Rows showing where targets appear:
━━━━
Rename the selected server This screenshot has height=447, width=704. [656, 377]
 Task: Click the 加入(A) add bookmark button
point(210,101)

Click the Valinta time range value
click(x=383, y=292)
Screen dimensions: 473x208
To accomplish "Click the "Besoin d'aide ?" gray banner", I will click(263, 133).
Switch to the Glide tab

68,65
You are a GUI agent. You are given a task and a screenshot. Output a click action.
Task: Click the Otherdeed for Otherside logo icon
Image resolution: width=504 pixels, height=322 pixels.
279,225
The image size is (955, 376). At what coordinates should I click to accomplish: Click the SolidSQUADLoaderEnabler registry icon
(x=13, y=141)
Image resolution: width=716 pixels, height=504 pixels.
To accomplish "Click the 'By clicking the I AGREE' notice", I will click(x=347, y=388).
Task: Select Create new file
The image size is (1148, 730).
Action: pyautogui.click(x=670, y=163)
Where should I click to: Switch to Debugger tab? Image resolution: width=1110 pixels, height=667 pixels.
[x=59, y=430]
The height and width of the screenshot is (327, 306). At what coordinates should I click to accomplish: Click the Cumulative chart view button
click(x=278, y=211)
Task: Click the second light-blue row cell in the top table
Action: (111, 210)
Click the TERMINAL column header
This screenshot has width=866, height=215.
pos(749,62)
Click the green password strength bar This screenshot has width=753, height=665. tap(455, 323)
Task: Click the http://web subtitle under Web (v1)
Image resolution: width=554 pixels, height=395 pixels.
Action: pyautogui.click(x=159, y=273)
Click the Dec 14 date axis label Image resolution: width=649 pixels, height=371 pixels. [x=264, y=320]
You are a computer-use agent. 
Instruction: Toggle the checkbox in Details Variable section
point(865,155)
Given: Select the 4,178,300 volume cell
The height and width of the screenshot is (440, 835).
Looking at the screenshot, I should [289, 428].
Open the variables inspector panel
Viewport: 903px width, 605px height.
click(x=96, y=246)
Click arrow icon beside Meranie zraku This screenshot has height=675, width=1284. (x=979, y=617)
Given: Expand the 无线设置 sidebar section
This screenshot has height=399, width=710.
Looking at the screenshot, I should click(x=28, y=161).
━━━━
§ **What is being asked**: Rewrite the data above, changing every "Image resolution" to "Screen size" and leaving everything else as it is.

§ **Output for this exercise**:
Rename the selected server This screenshot has height=447, width=704. [656, 377]
 Task: Click the 加入(A) add bookmark button
point(210,101)

Click the Valinta time range value
click(x=383, y=292)
Screen dimensions: 473x208
To accomplish "Click the "Besoin d'aide ?" gray banner", I will click(263, 133).
Switch to the Glide tab

68,65
You are a GUI agent. You are given a task and a screenshot. Output a click action.
Task: Click the Otherdeed for Otherside logo icon
Screen size: width=504 pixels, height=322 pixels.
279,225
The image size is (955, 376). At what coordinates should I click to accomplish: Click the SolidSQUADLoaderEnabler registry icon
(x=13, y=141)
Screen size: width=716 pixels, height=504 pixels.
To accomplish "Click the 'By clicking the I AGREE' notice", I will click(x=347, y=388).
Task: Select Create new file
The image size is (1148, 730).
Action: pyautogui.click(x=670, y=163)
Where should I click to: Switch to Debugger tab? Screen size: width=1110 pixels, height=667 pixels.
[x=59, y=430]
The height and width of the screenshot is (327, 306). At what coordinates should I click to accomplish: Click the Cumulative chart view button
click(x=278, y=211)
Task: Click the second light-blue row cell in the top table
Action: (111, 210)
Click the TERMINAL column header
This screenshot has width=866, height=215.
pos(749,62)
Click the green password strength bar This screenshot has width=753, height=665. tap(455, 323)
Task: Click the http://web subtitle under Web (v1)
Screen size: width=554 pixels, height=395 pixels.
Action: pyautogui.click(x=159, y=273)
Click the Dec 14 date axis label Screen size: width=649 pixels, height=371 pixels. [x=264, y=320]
You are a computer-use agent. 
Instruction: Toggle the checkbox in Details Variable section
point(865,155)
Given: Select the 4,178,300 volume cell
The height and width of the screenshot is (440, 835).
Looking at the screenshot, I should [289, 428].
Open the variables inspector panel
Viewport: 903px width, 605px height.
click(x=96, y=246)
Click arrow icon beside Meranie zraku This screenshot has height=675, width=1284. (x=979, y=617)
Given: Expand the 无线设置 sidebar section
This screenshot has height=399, width=710.
Looking at the screenshot, I should click(x=28, y=161).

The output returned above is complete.